As a powerlifter you learn its all about tightness and NOT giving in to the load .Not losing position.Handling the pressure and controlling it.One learns to generate tons of pressure and tension in a moment.I got so used to generating max force for one rep that if I even climbed under an empty bar and got set my heart rate would soar from the anticipation ! Potential metaphors abound but learning to handle ever increasing pressure while staying calm and strong has life lessons for everyone.

I was reminded of this as I was practicing my presses yesterday. Even with the 12 and 16 kg weights I was creating full body pressure for the press and it brought back many happy memories of getting tight for a heavy squat, bench or deadlift.Of connecting all the pieces of the body in one seriously tight block.
Of losing myself in my body and NOT thinking of the weight but just getting tight, and then tighter; of feeling my strength grow as I did,knowing I could make the lift if I could just handle the pressure.
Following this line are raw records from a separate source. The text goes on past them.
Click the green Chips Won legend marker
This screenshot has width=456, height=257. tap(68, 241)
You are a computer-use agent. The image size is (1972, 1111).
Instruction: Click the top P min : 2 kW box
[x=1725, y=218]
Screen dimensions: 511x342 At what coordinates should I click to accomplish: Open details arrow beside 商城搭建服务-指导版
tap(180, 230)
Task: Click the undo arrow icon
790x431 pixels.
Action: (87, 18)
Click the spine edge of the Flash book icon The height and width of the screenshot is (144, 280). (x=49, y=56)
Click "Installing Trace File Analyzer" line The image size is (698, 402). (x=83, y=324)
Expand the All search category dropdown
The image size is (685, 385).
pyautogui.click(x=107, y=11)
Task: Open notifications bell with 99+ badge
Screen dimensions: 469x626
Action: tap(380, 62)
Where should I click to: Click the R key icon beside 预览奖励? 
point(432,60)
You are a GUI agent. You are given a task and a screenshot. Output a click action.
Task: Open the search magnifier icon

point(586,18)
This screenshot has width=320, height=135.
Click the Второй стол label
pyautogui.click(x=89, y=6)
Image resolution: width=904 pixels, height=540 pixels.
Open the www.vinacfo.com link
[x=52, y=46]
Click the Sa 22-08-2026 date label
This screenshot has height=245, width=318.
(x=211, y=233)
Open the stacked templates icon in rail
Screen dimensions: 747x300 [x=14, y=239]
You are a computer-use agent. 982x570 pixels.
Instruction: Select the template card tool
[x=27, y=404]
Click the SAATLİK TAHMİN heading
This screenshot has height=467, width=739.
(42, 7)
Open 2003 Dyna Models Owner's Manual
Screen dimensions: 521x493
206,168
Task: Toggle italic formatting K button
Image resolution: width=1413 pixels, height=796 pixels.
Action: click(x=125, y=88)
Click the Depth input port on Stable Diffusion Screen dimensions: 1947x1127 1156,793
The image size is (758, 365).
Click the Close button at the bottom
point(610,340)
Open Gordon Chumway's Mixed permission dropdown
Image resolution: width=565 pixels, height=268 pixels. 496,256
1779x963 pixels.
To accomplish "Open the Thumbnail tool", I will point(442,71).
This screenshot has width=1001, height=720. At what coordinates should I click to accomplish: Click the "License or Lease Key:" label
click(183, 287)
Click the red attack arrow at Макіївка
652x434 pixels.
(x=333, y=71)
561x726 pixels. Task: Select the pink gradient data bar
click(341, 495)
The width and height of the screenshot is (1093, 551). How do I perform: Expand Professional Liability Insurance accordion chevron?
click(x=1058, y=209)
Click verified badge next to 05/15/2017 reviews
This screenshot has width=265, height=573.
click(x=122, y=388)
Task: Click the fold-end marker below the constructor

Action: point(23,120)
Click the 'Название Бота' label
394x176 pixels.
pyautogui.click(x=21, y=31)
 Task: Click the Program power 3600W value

Being able to practice that regularly, in the relatively safe environs of the gym, lets you learn about pressure and tension for the real world where it's not always safe, and the need for the ability to be strong, to handle the pressure and stay calm is paramount. To feel the pressure and not be moved.To push back hard enough to stay your course.To challenge yourself to handle even more pressure, even if it's just a little, than the last time and knowing you are getting better.I loved that about powerlifting and missed it for the last year or so when I cut totally back on tension exercises.
Being able to touch that aspect of training again, even if just a little, is very satisfying on many different levels.Its always good to know that you can handle the pressure and stay standing.


Franz Snideman said...

Cool. It is interesting to hear the you talk about pressure and the ability to tolerate pressure as an essential quality. I too have seen the white objects after deadlifting, fun stuff. Very addicting. Can that much pressure on your vascular system be good for you long term?

Mark Reifkind said...

dude, I beleive high level competive ANYTHING is not good for you in the long term. that being said I dont think the goal of ones life should be just to make it as long as possible.its what you do and who you are during your time that counts to me.
it's up to each individual to place the correct value and to assess whether the price is too high or just right for the experiences they choose to create.
plus it changes over time too eh? What was worth it when I was twenty is definitley no longer worth it now.
does that mean I would not do the same thing thrity years ago? No, I probably would. Ain't no free lunches and man I've had some times,lol.

Pete Diaz, RKC said...

Hi Rif,

Happy New Year, bro! Been away from the blogs and give you a shout out.

Funny the connect with tension and pressure. I know since I have hurt my back more times squatting and deadlifting, I am always more focused now on how tight I can remain during the lift than the weight itself. If I can keep the tension strong, I will attempt heavier weights, if I am not totally focused, I know to get in a longer rest period, or stop altogether.

Looking forward to what the new year brings. Take care!


Tracy said...

hey pete, welcome back.and yes its way more important to focus on tightness and technique than what is on the bar. that cant help you but being tight sure can!